Selected passage:

****

Experience tells me that enforcing, or compelling, religion on reluctant people is always counter productive and, in the end, hinders religion itself. And the hatred in Israel directed at Rabbinic authority only proves the case.

The argument in favor is that we need to preserve the integrity of the Jewish people in Israel. But if Israel recognizes civil marriages contracted outside the country, the integrity has already been breached.

We already have a dual system in Israel over who is a Jew for civil State purposes or the Law of Return. So why not simply extend it by giving people free choice over how they marry? Why would it be any different to the Diaspora? Judaism has survived it!

Halacha can be observed by those who want to in the ways they choose to, be it extreme or otherwise. Though even within halacha, as we know, there are so many divergent positions and Batei Din (religious courts) who refuse to accept other Batei Din. And think of the battles between Charedi and Charedi Leumi or Satmar and Chabad. They often do not recognize each other (to be fair, its usually Satmar who think they are better than Chabad).

****

Records:
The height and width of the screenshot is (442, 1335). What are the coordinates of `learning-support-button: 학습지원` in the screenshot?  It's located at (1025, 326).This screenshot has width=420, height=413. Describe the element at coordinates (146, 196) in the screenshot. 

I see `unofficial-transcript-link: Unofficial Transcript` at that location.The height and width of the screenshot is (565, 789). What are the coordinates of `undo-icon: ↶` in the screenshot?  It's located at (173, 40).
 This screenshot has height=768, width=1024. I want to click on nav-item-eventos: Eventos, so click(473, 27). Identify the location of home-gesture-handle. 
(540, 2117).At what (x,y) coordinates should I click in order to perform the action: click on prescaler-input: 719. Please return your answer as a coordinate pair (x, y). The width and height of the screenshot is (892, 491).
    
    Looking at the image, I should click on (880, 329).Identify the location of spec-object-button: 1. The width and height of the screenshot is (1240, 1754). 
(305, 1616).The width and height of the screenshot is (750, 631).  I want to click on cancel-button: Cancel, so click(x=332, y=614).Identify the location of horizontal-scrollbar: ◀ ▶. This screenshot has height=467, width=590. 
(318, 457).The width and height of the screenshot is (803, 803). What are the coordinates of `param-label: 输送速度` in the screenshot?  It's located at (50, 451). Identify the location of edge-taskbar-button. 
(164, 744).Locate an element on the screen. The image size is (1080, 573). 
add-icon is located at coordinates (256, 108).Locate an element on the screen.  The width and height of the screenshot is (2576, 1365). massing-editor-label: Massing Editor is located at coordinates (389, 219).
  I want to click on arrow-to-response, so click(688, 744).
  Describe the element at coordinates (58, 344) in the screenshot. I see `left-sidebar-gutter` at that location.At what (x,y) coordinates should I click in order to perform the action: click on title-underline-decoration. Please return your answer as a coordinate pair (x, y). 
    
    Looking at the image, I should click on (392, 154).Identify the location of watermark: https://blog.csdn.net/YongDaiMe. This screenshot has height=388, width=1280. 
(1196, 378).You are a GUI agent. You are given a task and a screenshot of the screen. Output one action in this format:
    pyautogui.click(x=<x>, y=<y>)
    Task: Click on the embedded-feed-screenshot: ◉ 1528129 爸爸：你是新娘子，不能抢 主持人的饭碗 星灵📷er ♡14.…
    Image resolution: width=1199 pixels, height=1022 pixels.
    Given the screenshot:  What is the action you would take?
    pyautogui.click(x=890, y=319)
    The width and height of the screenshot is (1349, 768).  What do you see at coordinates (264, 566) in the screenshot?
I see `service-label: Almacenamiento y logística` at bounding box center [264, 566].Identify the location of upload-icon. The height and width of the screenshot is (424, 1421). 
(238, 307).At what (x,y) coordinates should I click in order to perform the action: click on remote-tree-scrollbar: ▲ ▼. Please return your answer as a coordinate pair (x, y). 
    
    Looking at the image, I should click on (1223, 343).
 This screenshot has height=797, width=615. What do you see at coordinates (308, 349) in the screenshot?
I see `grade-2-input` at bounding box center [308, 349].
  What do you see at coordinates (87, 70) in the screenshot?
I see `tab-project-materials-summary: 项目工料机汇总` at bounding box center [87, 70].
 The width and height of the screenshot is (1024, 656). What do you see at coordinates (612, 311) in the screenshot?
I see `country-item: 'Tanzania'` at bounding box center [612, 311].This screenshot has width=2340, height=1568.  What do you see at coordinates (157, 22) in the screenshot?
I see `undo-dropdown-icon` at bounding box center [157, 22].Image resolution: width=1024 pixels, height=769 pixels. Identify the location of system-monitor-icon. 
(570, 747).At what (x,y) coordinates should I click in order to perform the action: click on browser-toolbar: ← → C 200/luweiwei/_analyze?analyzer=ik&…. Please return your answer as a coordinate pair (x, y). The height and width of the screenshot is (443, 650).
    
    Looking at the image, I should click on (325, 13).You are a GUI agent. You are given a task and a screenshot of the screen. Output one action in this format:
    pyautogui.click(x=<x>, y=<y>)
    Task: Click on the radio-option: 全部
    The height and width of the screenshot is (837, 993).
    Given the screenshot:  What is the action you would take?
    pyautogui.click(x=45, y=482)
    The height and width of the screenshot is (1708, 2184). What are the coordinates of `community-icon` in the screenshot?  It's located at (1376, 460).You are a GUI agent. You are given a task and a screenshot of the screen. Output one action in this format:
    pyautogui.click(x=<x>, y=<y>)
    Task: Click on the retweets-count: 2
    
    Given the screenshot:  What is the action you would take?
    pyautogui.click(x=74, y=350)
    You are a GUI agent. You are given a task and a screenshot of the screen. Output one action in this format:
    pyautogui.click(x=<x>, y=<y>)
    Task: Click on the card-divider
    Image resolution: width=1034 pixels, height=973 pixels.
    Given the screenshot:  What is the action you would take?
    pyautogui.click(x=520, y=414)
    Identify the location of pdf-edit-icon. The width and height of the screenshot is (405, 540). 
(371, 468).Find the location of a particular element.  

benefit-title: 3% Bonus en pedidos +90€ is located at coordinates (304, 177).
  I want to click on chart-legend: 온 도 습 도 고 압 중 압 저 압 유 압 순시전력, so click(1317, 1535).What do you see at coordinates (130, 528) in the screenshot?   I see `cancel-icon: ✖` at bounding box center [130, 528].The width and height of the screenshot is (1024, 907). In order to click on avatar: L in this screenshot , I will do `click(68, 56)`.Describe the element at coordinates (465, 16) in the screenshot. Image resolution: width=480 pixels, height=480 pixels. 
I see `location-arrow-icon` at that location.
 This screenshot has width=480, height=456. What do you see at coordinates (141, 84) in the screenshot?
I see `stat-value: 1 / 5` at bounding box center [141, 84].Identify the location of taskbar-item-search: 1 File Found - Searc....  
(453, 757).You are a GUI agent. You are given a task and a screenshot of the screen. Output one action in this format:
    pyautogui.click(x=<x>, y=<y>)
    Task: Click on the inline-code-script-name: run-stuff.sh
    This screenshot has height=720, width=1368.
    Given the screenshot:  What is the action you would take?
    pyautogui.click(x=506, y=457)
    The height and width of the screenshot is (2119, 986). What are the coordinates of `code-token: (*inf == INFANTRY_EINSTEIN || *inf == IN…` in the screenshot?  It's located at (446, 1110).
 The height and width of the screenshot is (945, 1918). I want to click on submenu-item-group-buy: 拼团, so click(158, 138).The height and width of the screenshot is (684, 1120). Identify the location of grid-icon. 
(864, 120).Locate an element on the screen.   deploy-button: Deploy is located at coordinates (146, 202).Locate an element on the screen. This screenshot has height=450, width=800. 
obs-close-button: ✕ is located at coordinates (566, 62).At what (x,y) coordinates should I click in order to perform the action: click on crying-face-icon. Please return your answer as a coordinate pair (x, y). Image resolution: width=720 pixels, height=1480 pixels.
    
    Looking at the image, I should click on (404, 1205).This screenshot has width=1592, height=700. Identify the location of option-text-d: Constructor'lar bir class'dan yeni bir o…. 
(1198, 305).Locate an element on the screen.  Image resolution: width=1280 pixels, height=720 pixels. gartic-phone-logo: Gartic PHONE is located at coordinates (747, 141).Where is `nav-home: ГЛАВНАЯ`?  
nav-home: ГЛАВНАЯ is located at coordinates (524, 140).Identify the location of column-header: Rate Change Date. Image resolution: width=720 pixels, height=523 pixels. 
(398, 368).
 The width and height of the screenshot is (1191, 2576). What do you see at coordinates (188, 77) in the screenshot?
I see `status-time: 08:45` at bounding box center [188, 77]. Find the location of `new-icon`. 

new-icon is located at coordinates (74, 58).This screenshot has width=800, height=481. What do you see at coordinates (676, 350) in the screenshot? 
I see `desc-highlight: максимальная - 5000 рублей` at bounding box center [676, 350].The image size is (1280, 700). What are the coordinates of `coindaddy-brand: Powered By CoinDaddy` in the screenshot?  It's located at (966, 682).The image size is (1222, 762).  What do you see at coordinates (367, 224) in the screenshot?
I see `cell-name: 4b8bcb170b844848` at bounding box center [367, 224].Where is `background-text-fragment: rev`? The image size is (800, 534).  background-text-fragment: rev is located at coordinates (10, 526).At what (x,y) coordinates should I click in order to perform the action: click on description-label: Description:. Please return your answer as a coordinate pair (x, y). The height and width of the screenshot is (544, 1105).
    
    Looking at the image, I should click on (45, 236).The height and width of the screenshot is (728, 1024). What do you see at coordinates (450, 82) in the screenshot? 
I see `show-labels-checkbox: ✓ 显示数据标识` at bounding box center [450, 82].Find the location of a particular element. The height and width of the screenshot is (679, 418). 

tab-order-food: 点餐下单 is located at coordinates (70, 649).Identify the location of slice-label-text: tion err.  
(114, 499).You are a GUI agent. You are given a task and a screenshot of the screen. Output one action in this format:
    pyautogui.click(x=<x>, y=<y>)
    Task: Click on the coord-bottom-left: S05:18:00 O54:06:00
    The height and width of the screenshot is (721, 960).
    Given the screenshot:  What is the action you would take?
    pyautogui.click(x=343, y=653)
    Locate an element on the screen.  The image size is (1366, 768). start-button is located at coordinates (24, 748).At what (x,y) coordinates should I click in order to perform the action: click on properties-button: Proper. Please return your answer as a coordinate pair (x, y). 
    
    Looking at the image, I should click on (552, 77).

****

In the text on religion and marriage in Israel, reproduce the part starting at "Experience tells me" and ending at "has survived it!", changing "integrity" to "unity".

Solution:
Experience tells me that enforcing, or compelling, religion on reluctant people is always counter productive and, in the end, hinders religion itself. And the hatred in Israel directed at Rabbinic authority only proves the case.

The argument in favor is that we need to preserve the unity of the Jewish people in Israel. But if Israel recognizes civil marriages contracted outside the country, the unity has already been breached.

We already have a dual system in Israel over who is a Jew for civil State purposes or the Law of Return. So why not simply extend it by giving people free choice over how they marry? Why would it be any different to the Diaspora? Judaism has survived it!